WORK REQUIRED: Once you find the line with "Instruction: Select the" in the data below, transcribe exactly each line from there to the line with "This screenshot has width=1414, height=840.", inclusive, and nothing else. Drop the pictures.

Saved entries
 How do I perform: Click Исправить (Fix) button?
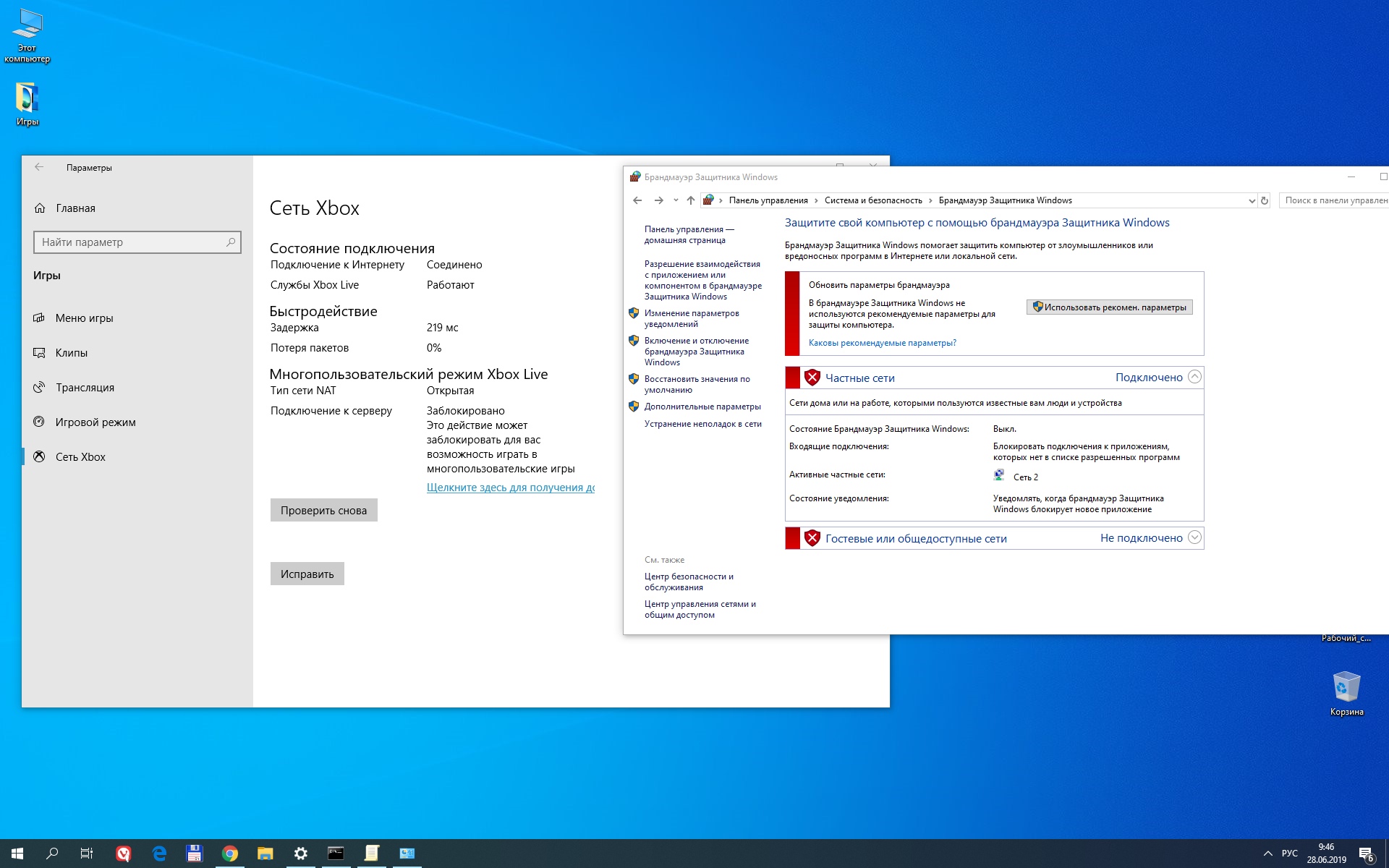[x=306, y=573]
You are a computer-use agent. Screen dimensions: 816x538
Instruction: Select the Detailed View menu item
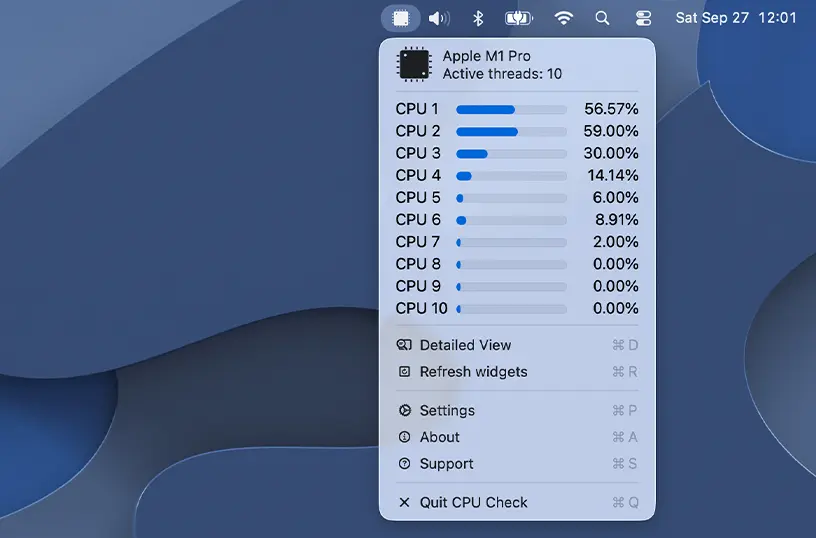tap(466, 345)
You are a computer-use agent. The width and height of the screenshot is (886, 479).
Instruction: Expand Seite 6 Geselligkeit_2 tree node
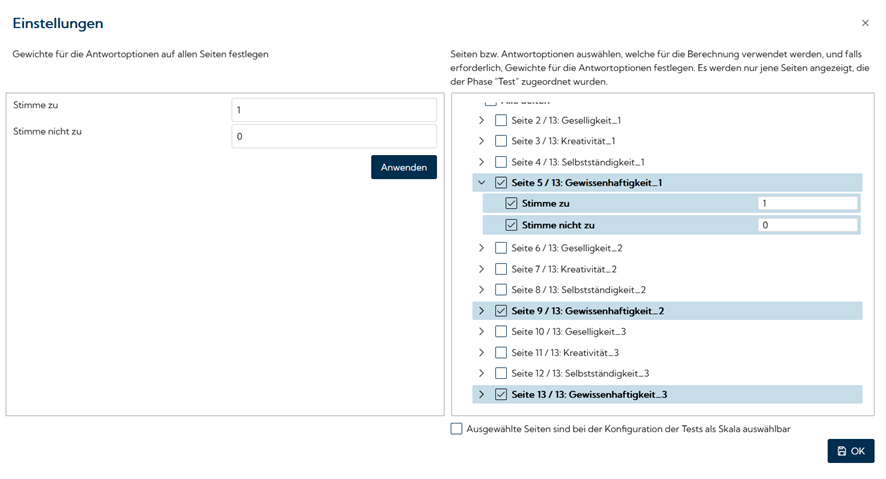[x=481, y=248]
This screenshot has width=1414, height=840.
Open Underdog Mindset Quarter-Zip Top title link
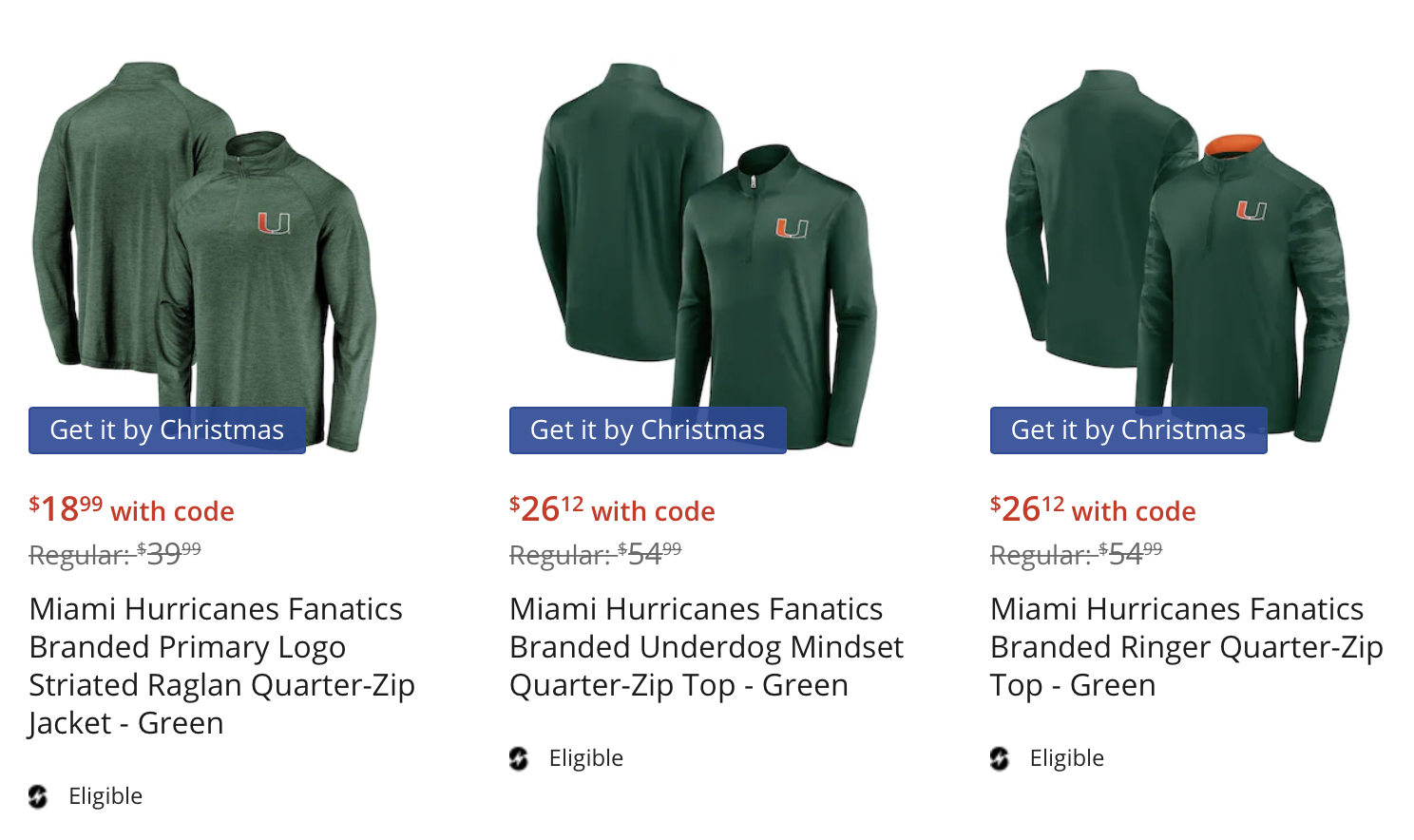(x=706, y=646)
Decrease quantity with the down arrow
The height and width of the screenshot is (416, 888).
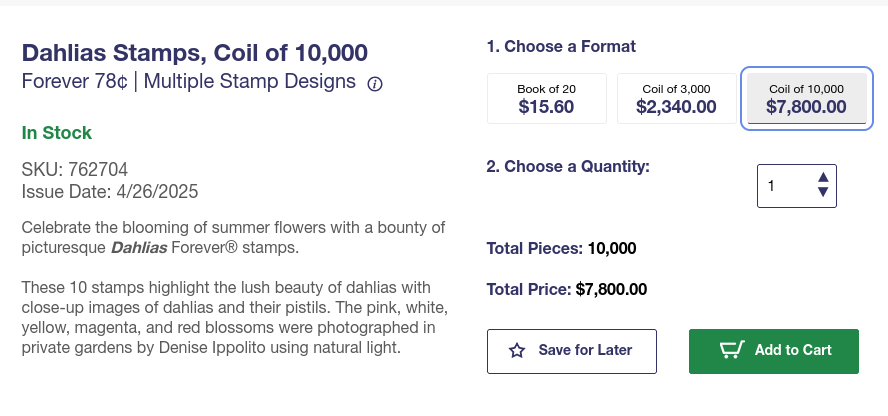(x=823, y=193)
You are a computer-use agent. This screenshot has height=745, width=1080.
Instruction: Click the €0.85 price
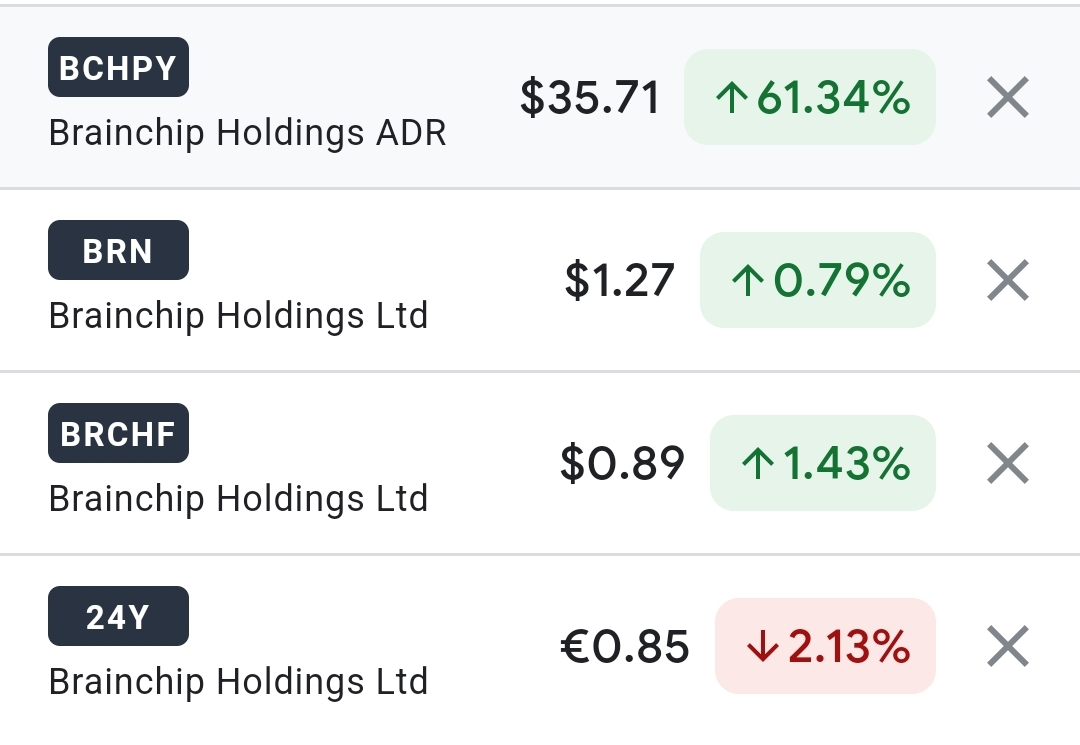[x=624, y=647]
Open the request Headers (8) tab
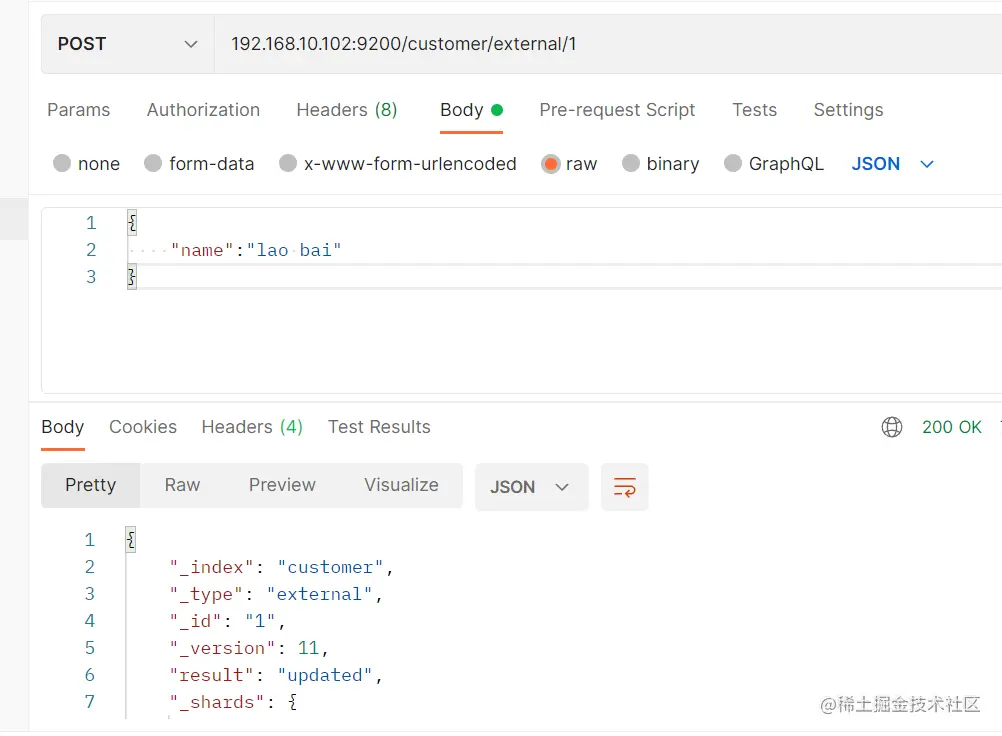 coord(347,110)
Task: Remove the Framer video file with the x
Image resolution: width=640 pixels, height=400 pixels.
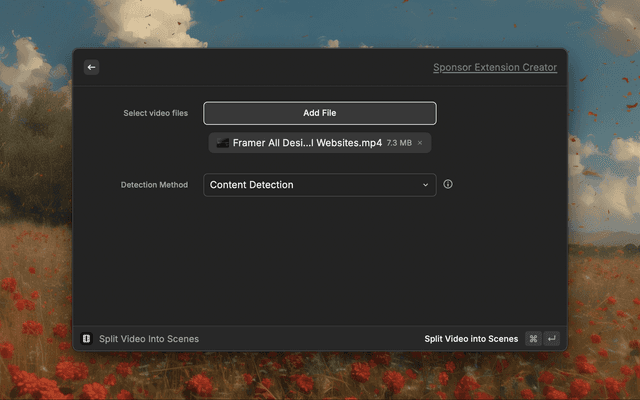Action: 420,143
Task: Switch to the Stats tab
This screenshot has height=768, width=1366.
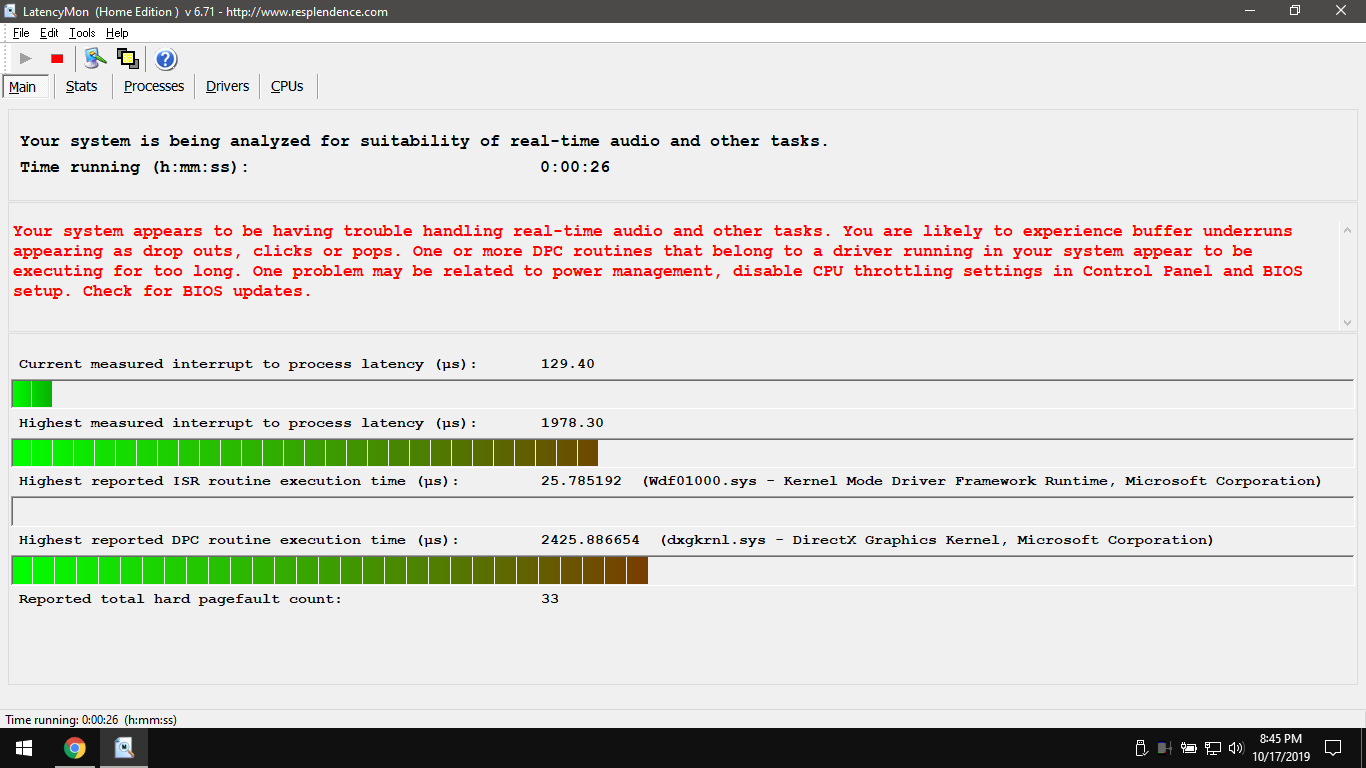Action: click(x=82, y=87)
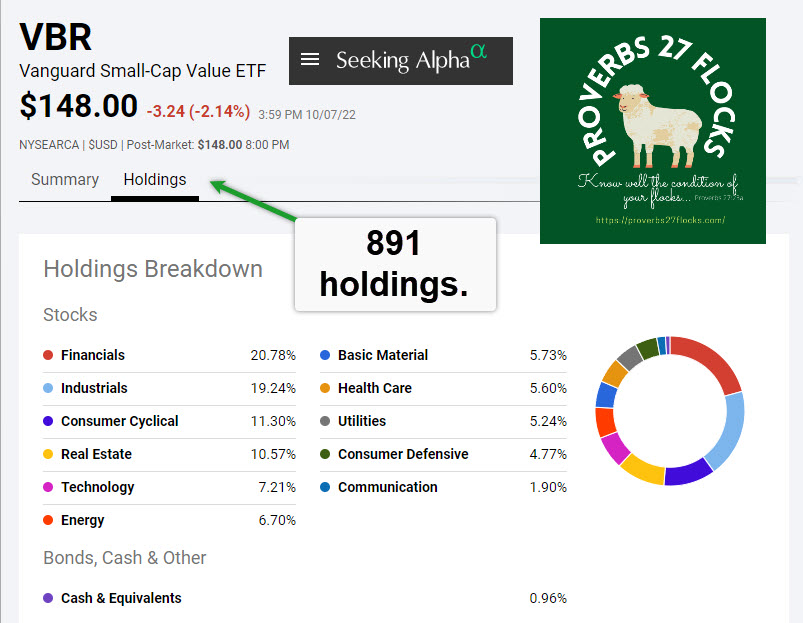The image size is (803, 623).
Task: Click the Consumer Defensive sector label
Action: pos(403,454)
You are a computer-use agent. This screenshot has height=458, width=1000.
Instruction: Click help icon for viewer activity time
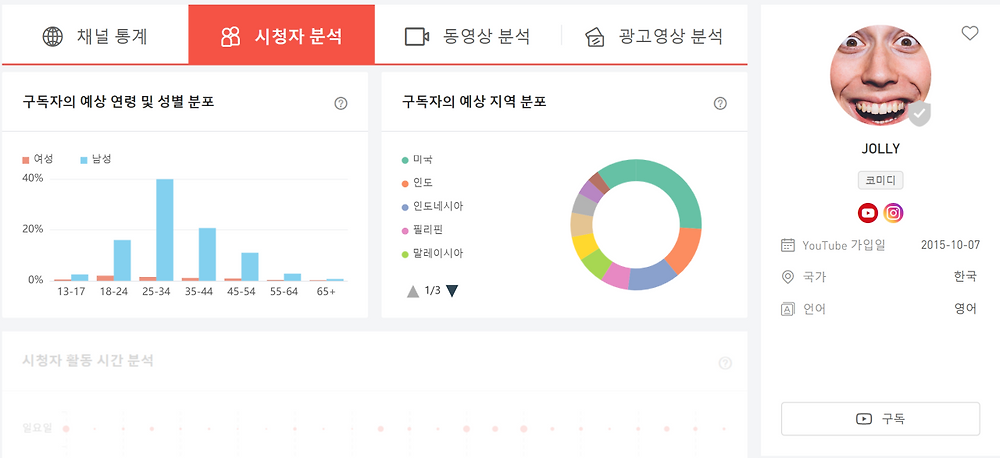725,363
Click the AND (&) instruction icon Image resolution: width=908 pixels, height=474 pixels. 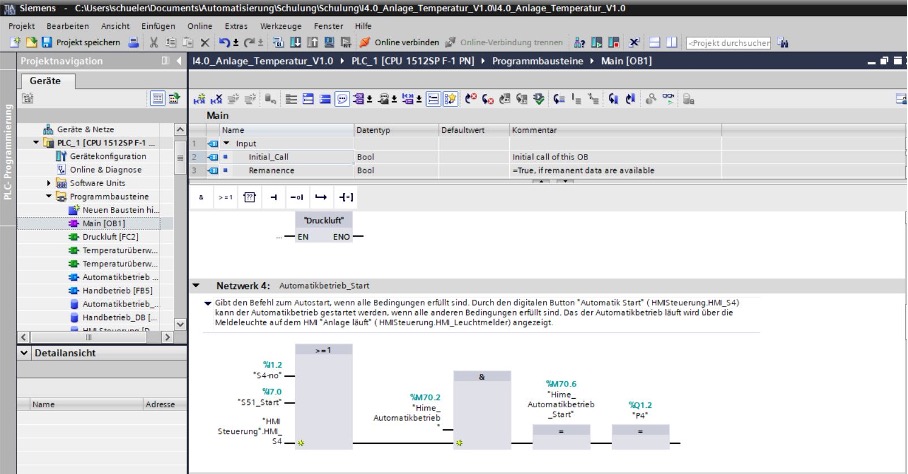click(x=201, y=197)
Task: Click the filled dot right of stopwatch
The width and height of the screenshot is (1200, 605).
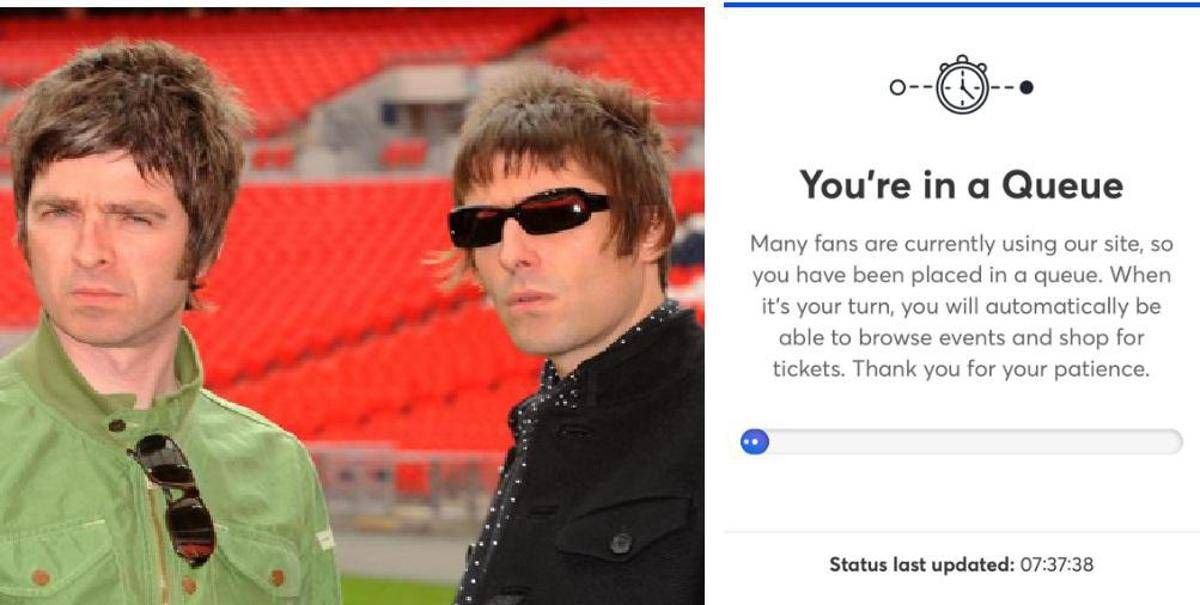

OUTPUT FOR THIS TASK:
Instruction: Select the Detailed View menu item
tap(466, 345)
You are a computer-use agent. The width and height of the screenshot is (886, 479).
Instruction: Expand Seite 6 Geselligkeit_2 tree node
[x=481, y=248]
This screenshot has width=1414, height=840.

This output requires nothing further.